本公开提供了一种目标跟踪方法、装置、设备和介质,涉及人工智能领域,具体为计算机视觉和深度学习技术,可应用于智能交通或智慧城市场景下。实现方案为:将跟踪目标与至少一个检测目标进行匹配;以及响应于确定至少一个检测目标中不包括与至少一部分跟踪目标中的至少一个跟踪目标匹配的检测目标,对至少一个跟踪目标中的每一个跟踪目标执行以下匹配操作:获取跟踪目标对应于历史匹配视频帧的运动参数;基于运动参数,确定跟踪目标在当前待检测视频帧中的预测位置参数;以及至少基于跟踪目标的预测位置参数和至少一个检测目标中的至少一部分检测目标各自相应的位置参数,确定至少一部分检测目标是否包括与跟踪目标匹配的检测目标。

Description

目标跟踪方法、装置、设备和介质
相关申请的交叉引用
本申请要求于2021年4月27日提交的中国专利申请202110462193.2的优先权,其全部内容通过引用整体结合在本申请中。
技术领域
本公开涉及人工智能领域,具体为计算机视觉和深度学习技术,可应用于智能交通或智慧城市场景下,特别涉及一种目标跟踪方法、装置、电子设备、计算机可读存储介质和计算机程序产品。
背景技术
人工智能是研究使计算机来模拟人的某些思维过程和智能行为(如学习、推理、思考、规划等)的学科,既有硬件层面的技术也有软件层面的技术。人工智能硬件技术一般包括如传感器、专用人工智能芯片、云计算、分布式存储、大数据处理等技术:人工智能软件技术主要包括计算机视觉技术、语音识别技术、自然语言处理技术以及机器学习/深度学习、大数据处理技术、知识图谱技术等几大方向。
随着我国高速车辆总数、公路总里程不断攀升,道路交通管理面临着新的挑战,高速公路摄像头常规部署间隔3-5公里,无法保证道路区域全覆盖,且存在视野固定、人力物力成本高等问题。无人机、车辆、摩托车等载具具有机动性强、大视野、部署灵活的特点,在这些载具上安装监控摄像头弥补了传统视频监控的不足,对建立全方位、立体式、直观性的监控体系,实现智慧交通管理,提升应对突发事件的响应速度有着积极作用。
在此部分中描述的方法不一定是之前已经设想到或采用的方法。除非另有指明,否则不应假定此部分中描述的任何方法仅因其包括在此部分中就被认为是现有技术。类似地,除非另有指明,否则此部分中提及的问题不应认为在任何现有技术中已被公认。
发明内容
本公开提供了一种目标跟踪方法、装置、电子设备、计算机可读存储介质和计算机程序产品。

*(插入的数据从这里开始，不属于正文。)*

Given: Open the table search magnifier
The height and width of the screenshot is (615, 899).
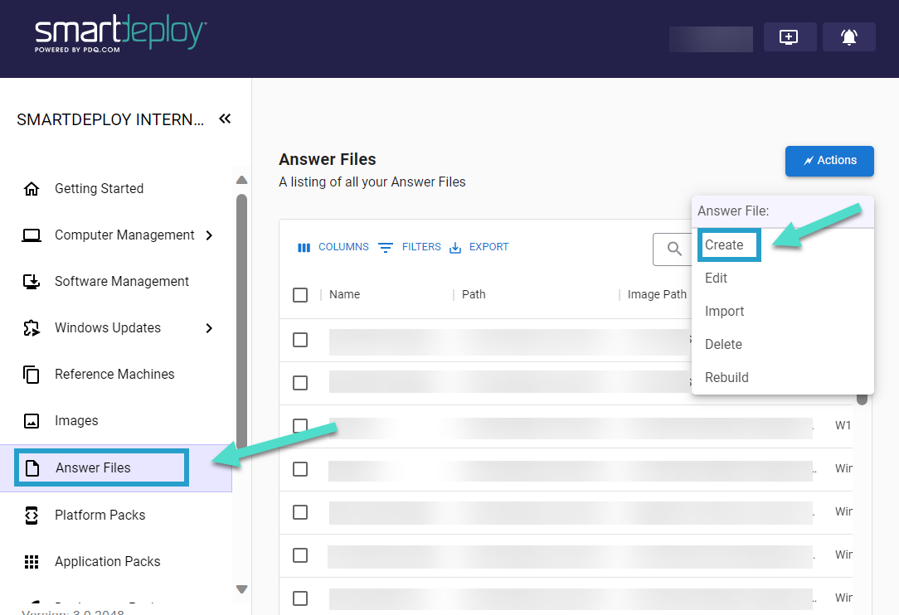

根据本公开的一方面,提供了一种目标跟踪方法,包括:获取当前待检测视频帧中的至少一个检测目标;针对一个或多个跟踪目标中的至少一部分跟踪目标中的每一个跟踪目标,将跟踪目标与至少一个检测目标中的每一个检测目标进行匹配,以确定至少一个检测目标是否包括与跟踪目标匹配的检测目标;以及响应于确定至少一个检测目标中不包括与至少一部分跟踪目标中的至少一个跟踪目标匹配的检测目标,对至少一个跟踪目标中的每一个跟踪目标执行以下匹配操作:获取包括跟踪目标的历史匹配视频帧,以及跟踪目标对应于历史匹配视频帧的运动参数;基于运动参数,确定跟踪目标在当前待检测视频帧中的预测位置参数;以及至少基于跟踪目标在当前待检测视频帧中的预测位置参数和至少一个检测目标中的至少一部分检测目标各自相应的位置参数,确定至少一部分检测目标是否包括与跟踪目标匹配的检测目标。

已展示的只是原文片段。